生産の形態は単一品種大量生産と多品種少量生産があり、見方を変えると繰り返し生産と個別生産という分け方もあります。
工程管理・品質管理の視点からは後者の繰り返し生産と個別生産としたほうが考えやすいと思います。
繰り返し生産は大量生産に用いることが多く、市場が求める製品を調査し、製品仕様を自社で決めて製品を開発する開発プロセスがあります。
個別生産は一品ものであることが多く、顧客の要求する製品を実現するための設計プロセスがあります。
金属加工の背景とは?
この金属加工の業界は、大分類的な加工方法の一例でも鋳造、鍛造、切断、切削、研磨があり、なじみの深い切削加工を工作機械別に分類しますと、旋盤、フライス盤、ボール盤がありそれぞれにコンピュータで制御されるNC機があります。
それぞれに加工する金属材料ごとに加工ノウハウや工具が異なります。
また、大きさも旋盤を例にしますと、発電所のタービンのシャフトとなる直径2mの丸棒の高精度加工から直径が1 mm以下の電子部品までの幅があり、これを1台の工作機械でカバーすることはほぼ不可能です。
金属加工には様々な工作機械とそれに伴うノウハウが沢山あり、それぞれに経験と熟練を必要とします。
中小企業は、元々大企業の一部署であったものが加工技術の専門性から分離独立した場合と、専門性と高いスキルを持った職人に大企業を含む依頼主から加工依頼が寄せられ企業として成長した場合があります。

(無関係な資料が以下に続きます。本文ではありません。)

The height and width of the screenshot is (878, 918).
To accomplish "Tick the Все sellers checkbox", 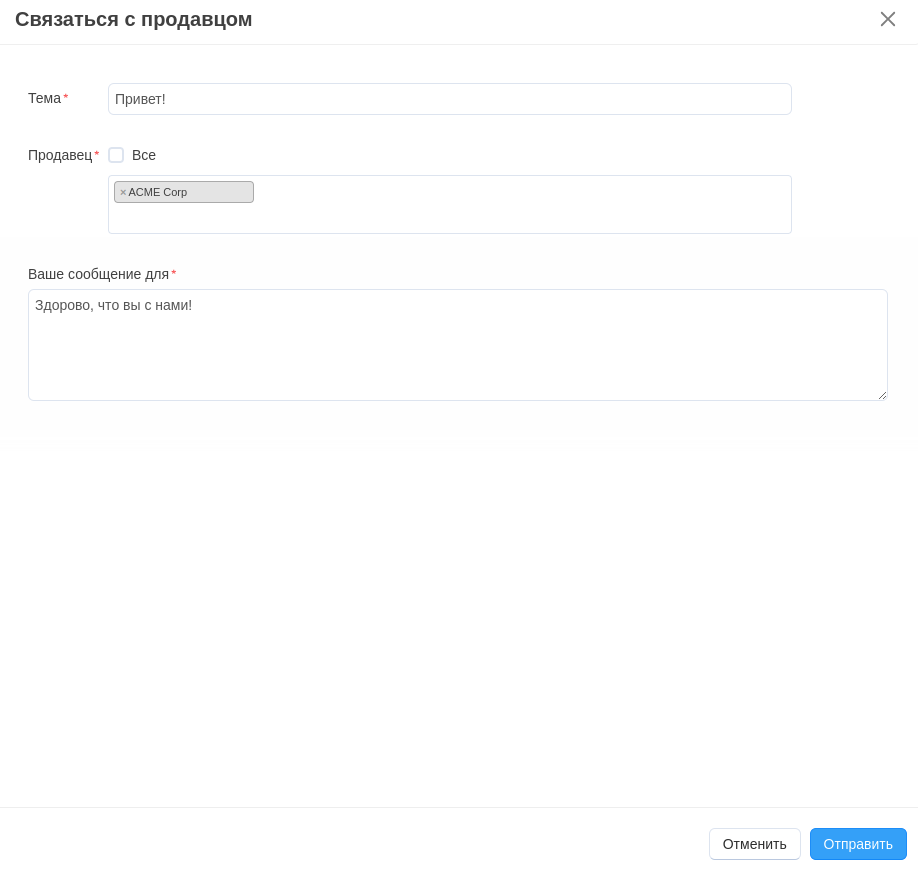I will click(x=116, y=155).
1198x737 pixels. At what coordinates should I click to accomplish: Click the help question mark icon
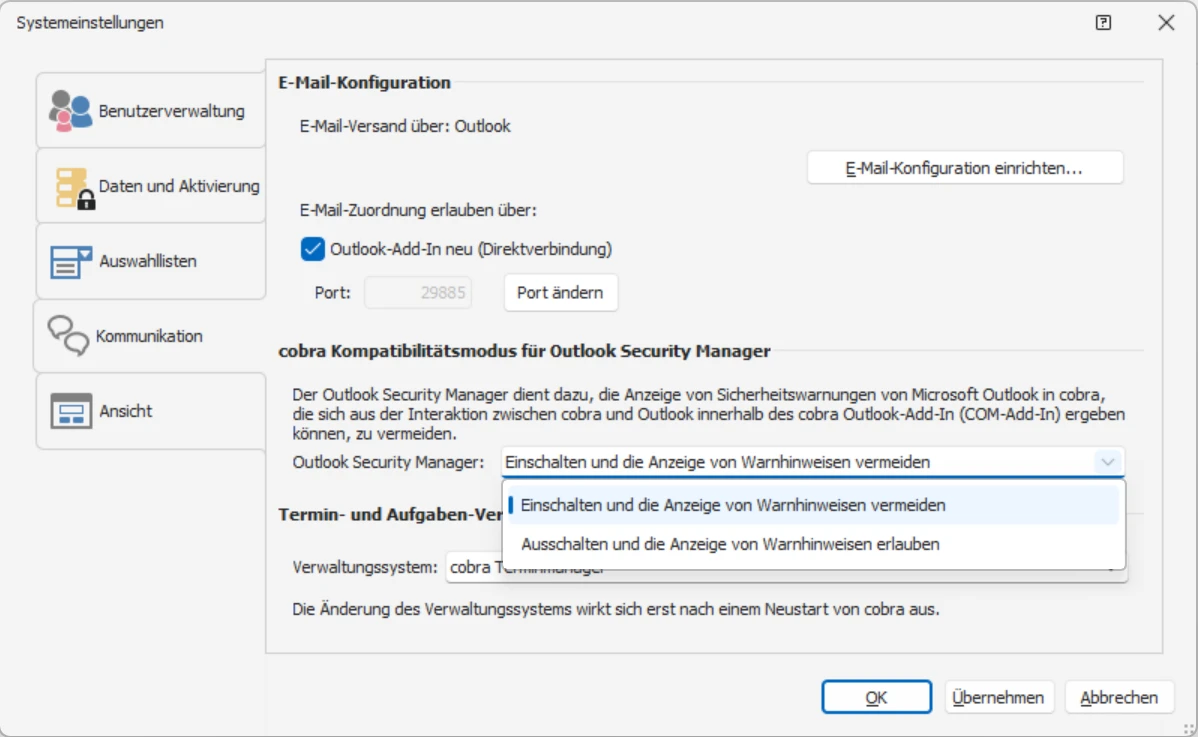(x=1103, y=23)
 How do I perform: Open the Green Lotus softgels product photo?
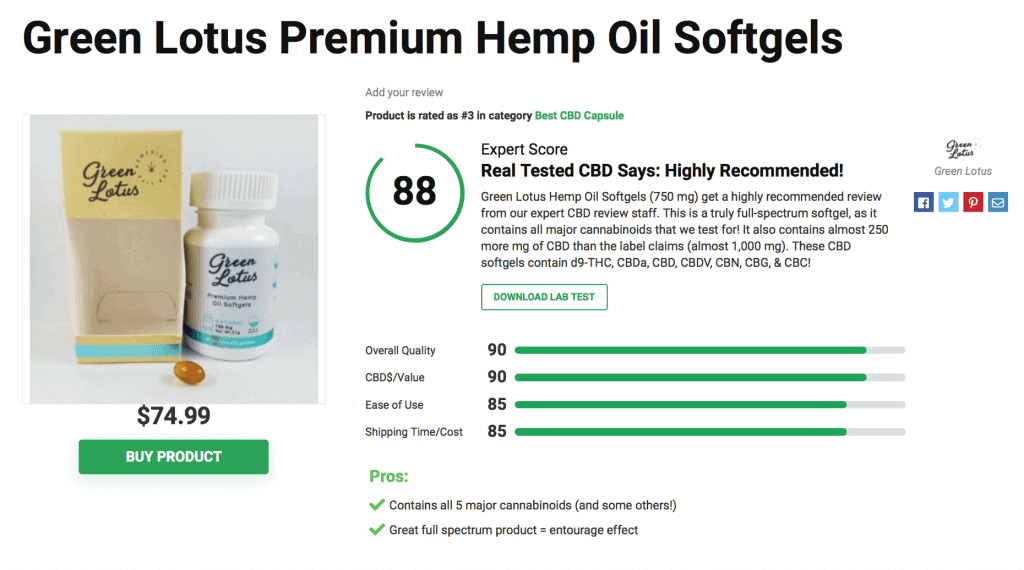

専門性を持った中小企業がこの分野に多数あるのはこのためです。
仕事の多様性や製品の大きさのレンジ、工作機械のカバーレンジ、職人の熟練度などが、多種多様なためこれ一本では大企業まで成長できず、金属加工を専門とする企業は中小企業止まりとなります。

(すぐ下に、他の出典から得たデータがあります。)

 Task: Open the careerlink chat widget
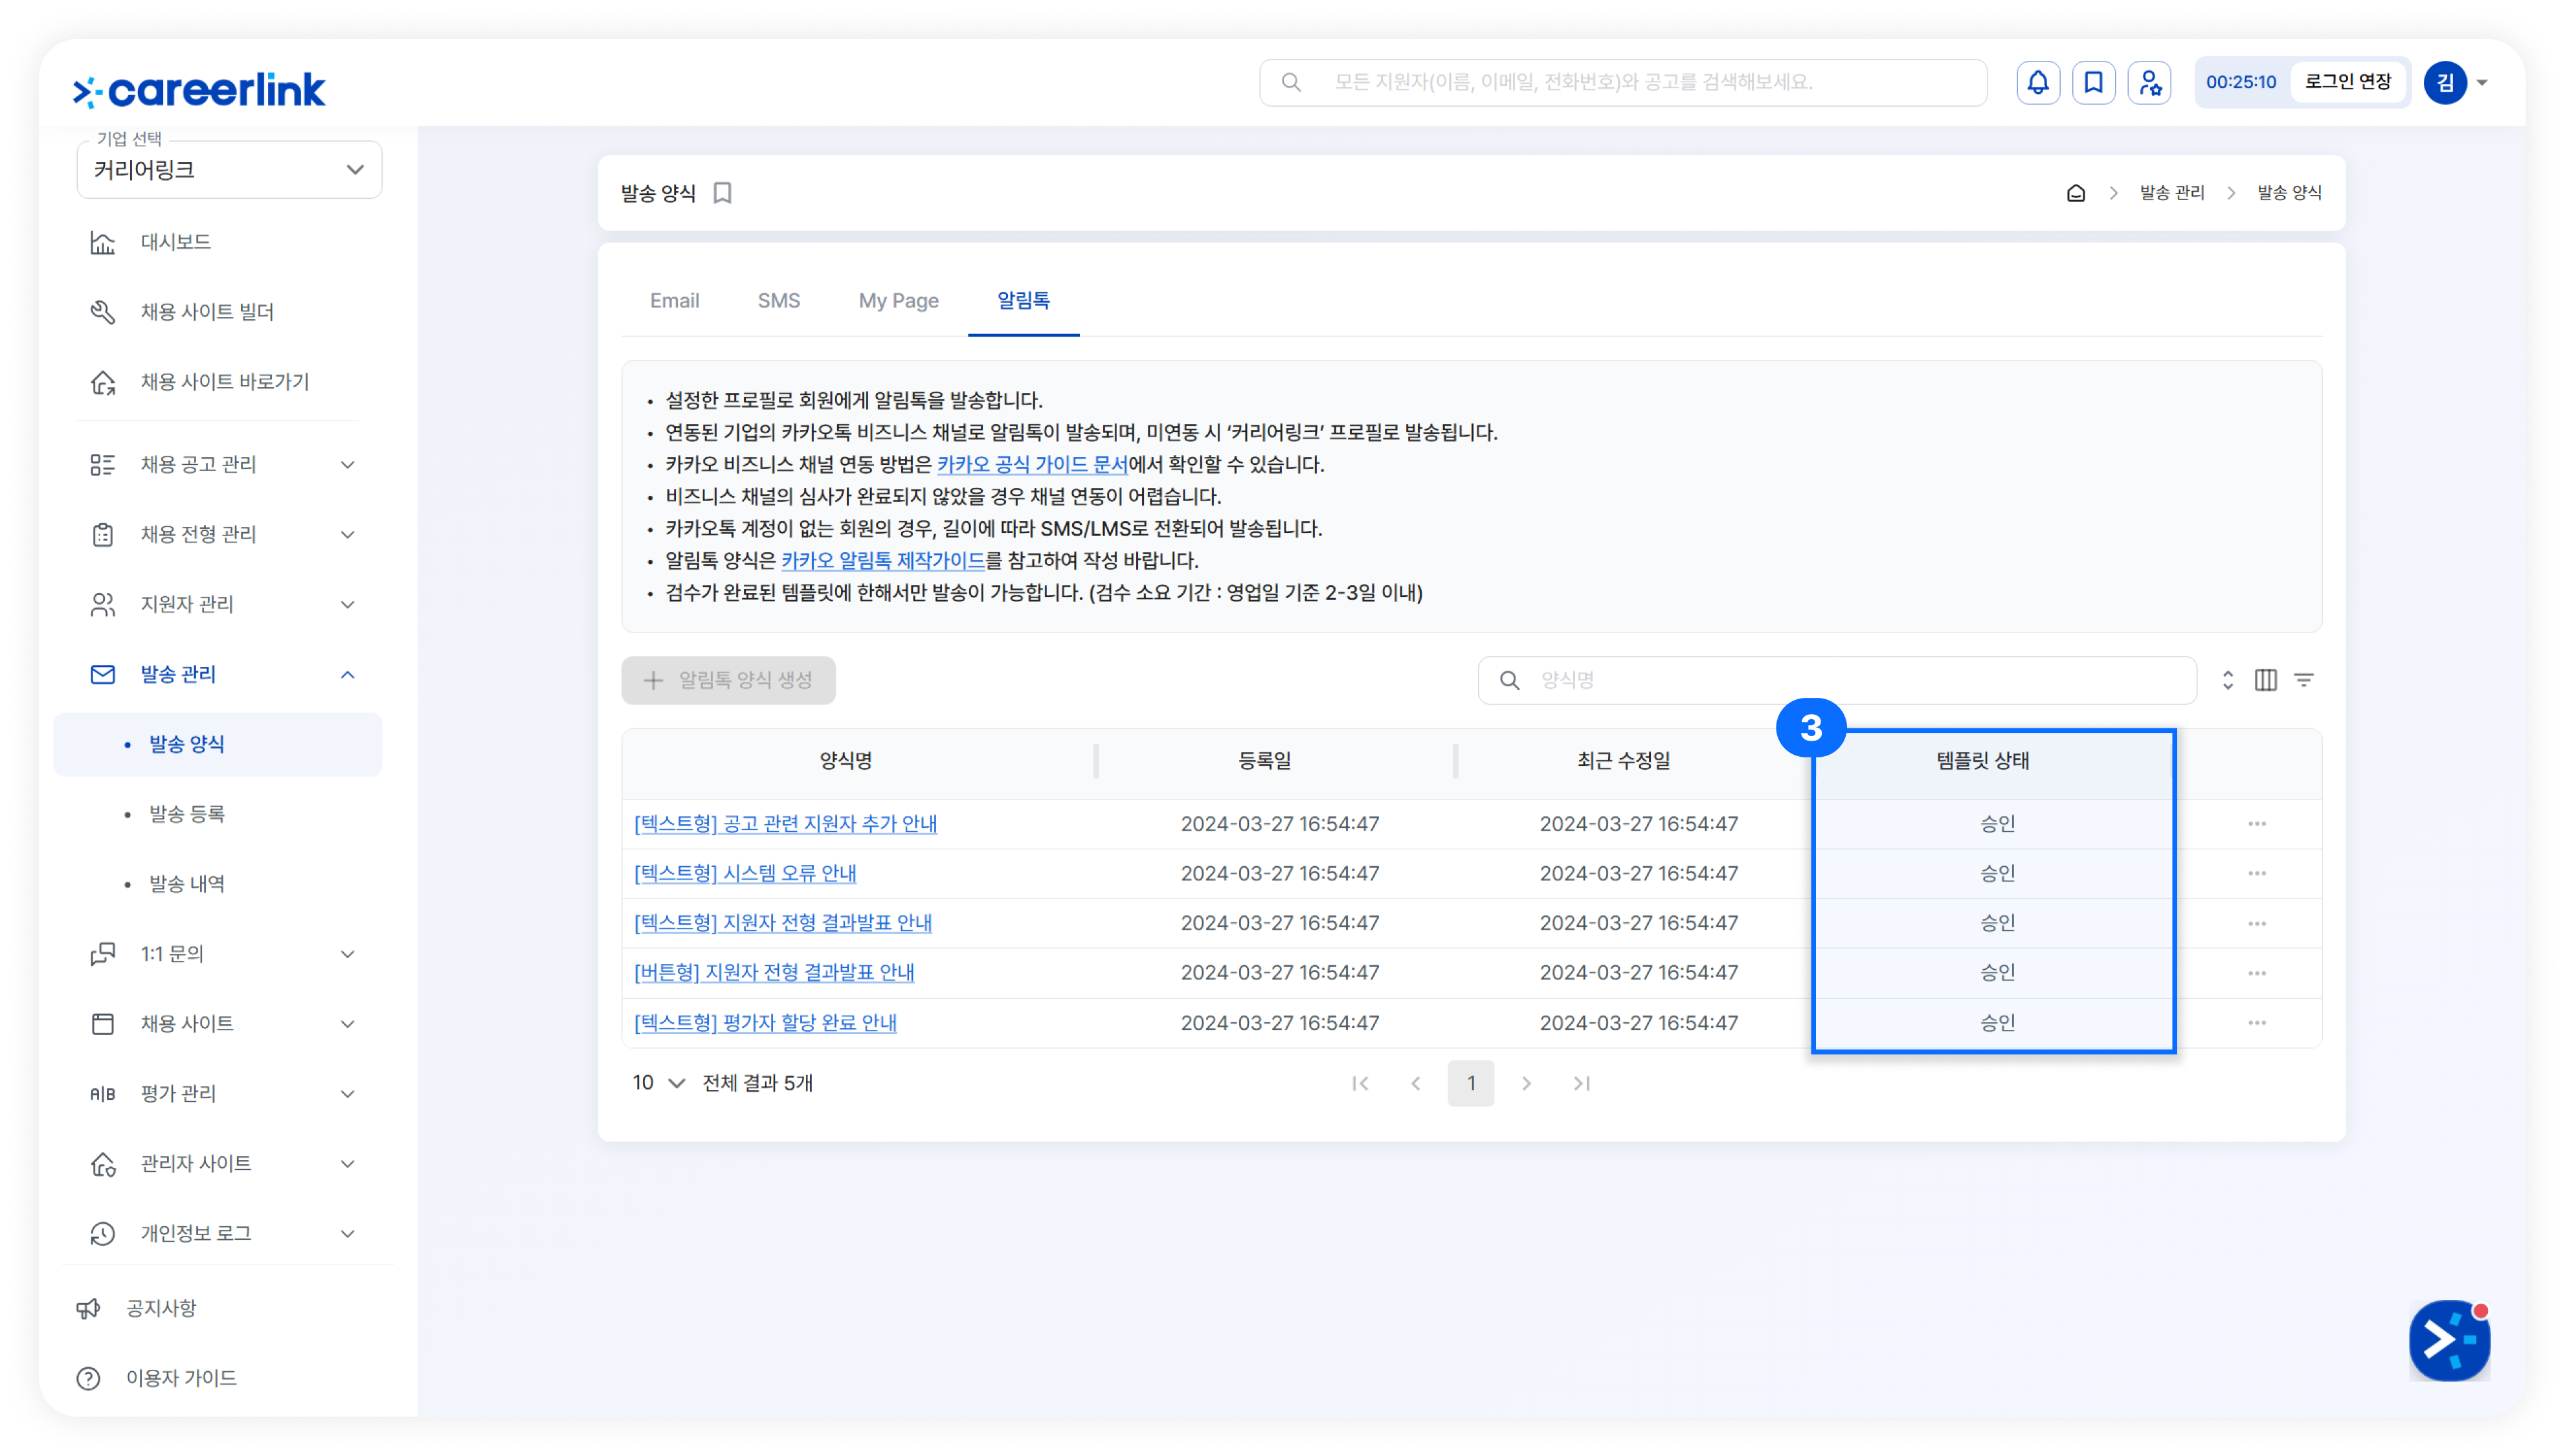(2449, 1340)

日本の底地からは様々なところに散らばっている仕事を中小企業が経済性も含めて効率よくこなしている事で競争力が保たれています。沢山の中小企業に支えられています。
ISO9001取得のメリットとは?
この業界でのISO認証取得には大きなメリットがあります。
それは様々な得意分野を持った企業が沢山あると言うことです。
仕事の依頼をどの企業にしようかと選ぶときには大変参考になる目印です。
中小企業では、大きな仕事が舞い込んできても全てに即対応できるわけではありません。
たまたま仕事に空きがある場合の小さな仕事は別ですが、大きな仕事はいつまで仕事が続くか分からないため設備増強、人員増強はすぐには出来ません。
大きな仕事は大企業からの依頼である事が多いのですが、大企業側の事情としては、取引実績のある協力会社へ依頼することが一般です。

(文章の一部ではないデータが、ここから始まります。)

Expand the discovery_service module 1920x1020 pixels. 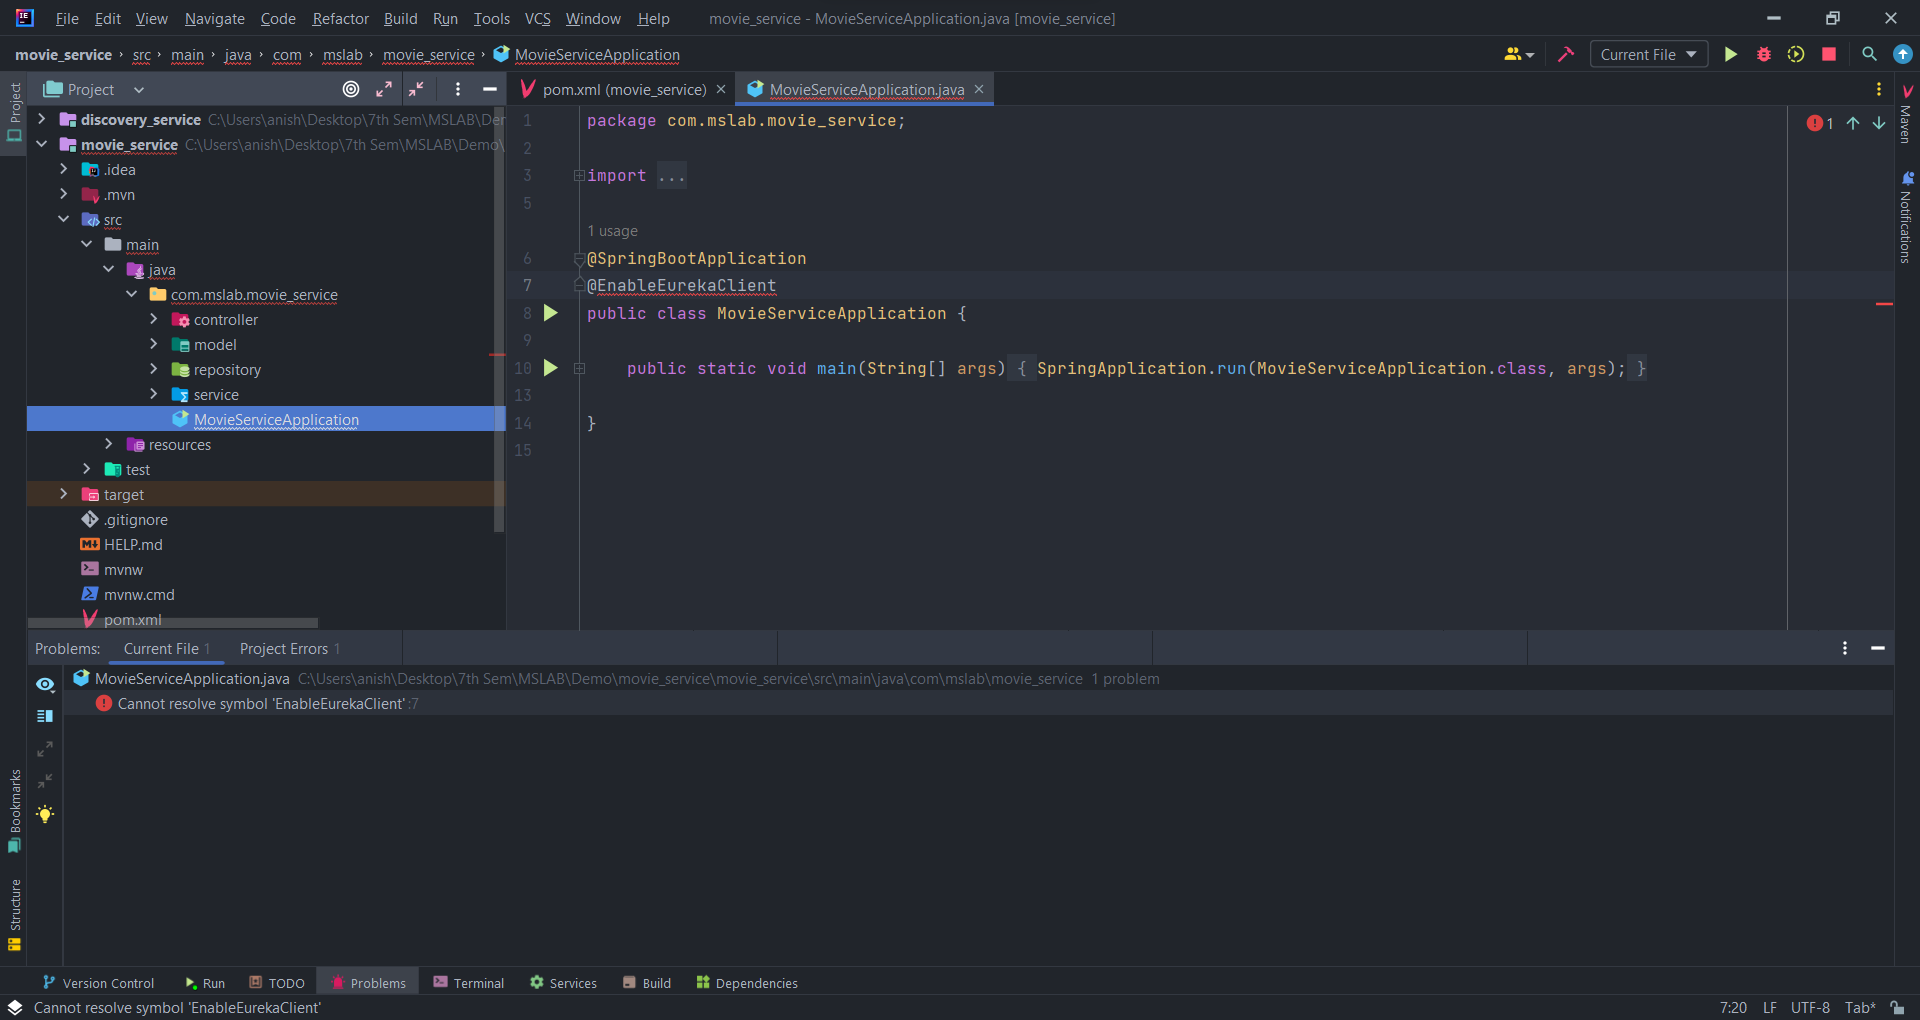click(41, 119)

協力会社の生産力のキャパを超えて依頼は出来ません。生産力のキャパは、既に分かっているのでその対応策を考えます。
協力会社での不足した生産能力をカバーするためには、新規取引先を確保する必要があります。
そこで依頼先を探すときにISOの認証取得は依頼候補にする際の目印になります。
キャパを越えた仕事は、日本に沢山ある中小企業なかで、仕事のまわしあいをします。
忙しいところもあれば、暇なところもあるわけです。
仕事をどの企業へ依頼しようかと検討をする際には、業界での評判や同業者の紹介なども重要ですが、最終的には品質(Q)、コスト(C)、納期(D)が自分の要求を満たしているかどうかが大事な要件となります。
QCDをきちんとマネジメントできるしくみを持っているという証しが、ISO9001の認証取得と言えます。
もちろん試作や似たような加工事例のサンプルでの評価も、確実に製品が作れるという証拠として大事なポイントです。
ISO9001のマネジメントシステムでは、失敗も成功も含めてPDCAで確実に顧客の求めるQCDに着地させることの取り組みです。
また、もの作りが現状できちんと出来ていましたというだけでなく、これからもきちんと機能していけるという確信もISOマネジメントシステムから与えてもらえます。
大企業では協力会社に対して2者監査を実施していますが、ISOの認証取得していることで2者監査を軽減したり、廃止にしたりすることもあるようです。
ISOの審査でしくみを確認し、要求事項に適合していることが確認できますと、その企業のもの作りのしくみは心配ありませんよ、というお墨付き(目印)となるわけです。
様々な専門性を持った中小企業がひしめき合った金属加工業界、また多種多様なニーズが溢れている金属加業界はISO9001の認証取得の有効性が大変高い業界です。
最後までご覧いただき、ありがとうございます。